Abgestoßen wird hingegen das Privatkunden-Geschäft. Für drei Milliarden Euro ging im September der 50-prozentige Anteil am Unternehmen Bosch und Siemens Hausgeräte (BSH) an Bosch. Nun wird auch die Hörgerätesparte für 2,1 Milliarden Euro an die schwedische Beteiligungsgesellschaft EQT und die deutsche Unternehmerfamilie Strüngmann verkauft.

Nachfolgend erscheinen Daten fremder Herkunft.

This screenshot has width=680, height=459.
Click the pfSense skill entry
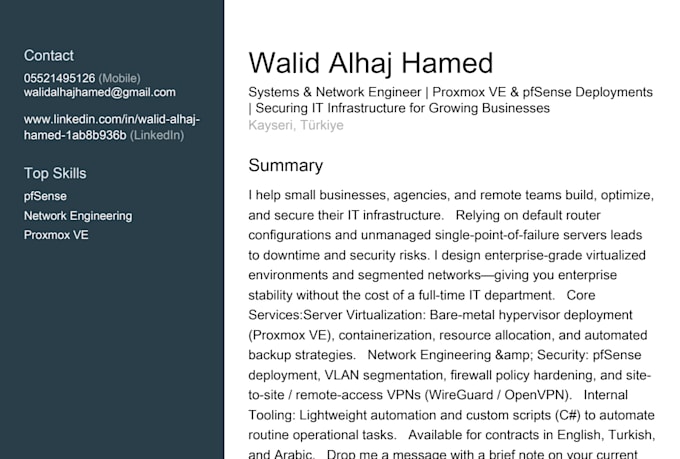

Was wird aus der Medizintechnik?
Ungewiss ist die Zukunft der hochprofitablen Medizintechnik. Konzernchef Joe Kaeser will den Bereich in eine eigene rechtliche Einheit überführen und die Medizintechnik zu einem Unternehmen im Unternehmen machen. Derzeit sei aber nicht geplant, den Bereich an die Börse zu bringen oder zu verkaufen. "Das würde man dann in Erwägung ziehen, wenn sich die Geschäftsmodelle so ändern würden, dass wir auch im Gesundheitssektor akquirieren müssten zu Bedingungen, die mehr der Pharmabranche zurechenbar sind als einer Kapitalgüterindustrie mit Generatoren, Turbinen und Schutzschaltern, Gebäudetechnik und Zügen", so Kaeser. Man wolle das Heft des Handelns jederzeit in der Hand behalten.
52.000 Mitarbeiter beschäftigt Siemens in der Medizintechnik. Sie bangen nun genauso um ihre Jobs wie der Rest der Belegschaft. Denn Kaesers Konzernumbau geht nicht ohne Stellenabbau vonstatten. 2014 schrumpfte die Belegschaft weltweit um 10.000 auf 367.000 Beschäftigte. Wie viele noch folgen werden, das will Kaeser nicht beziffern, er lässt aber keinen Zweifel daran, dass der Um- und Abbau weitergehen wird. "Wir werden nicht warten, bis wir alles zusammen haben und dann sagen wir, jetzt setzen wir uns zusammen und ab dann passiert nichts mehr. Es ist ein lebender Organismus, die globale Wirtschaft und der Wettbewerb bleiben nicht stehen und wir werden ständig diese Anpassungen in beide Richtungen haben."
Bei Siemens bleibt noch viel zu tun, daran lässt Kaeser keinen Zweifel. Bessere Umsatzzahlen will er für 2015 schon allein wegen der vielen geopolitischen Spannungen nicht versprechen. Frühestens 2016 werde es wieder aufwärts gehen – hoffentlich, fügt der Siemens-Chef noch hinzu. So richtig optimistisch wirkt er bei diesen Worten allerdings nicht.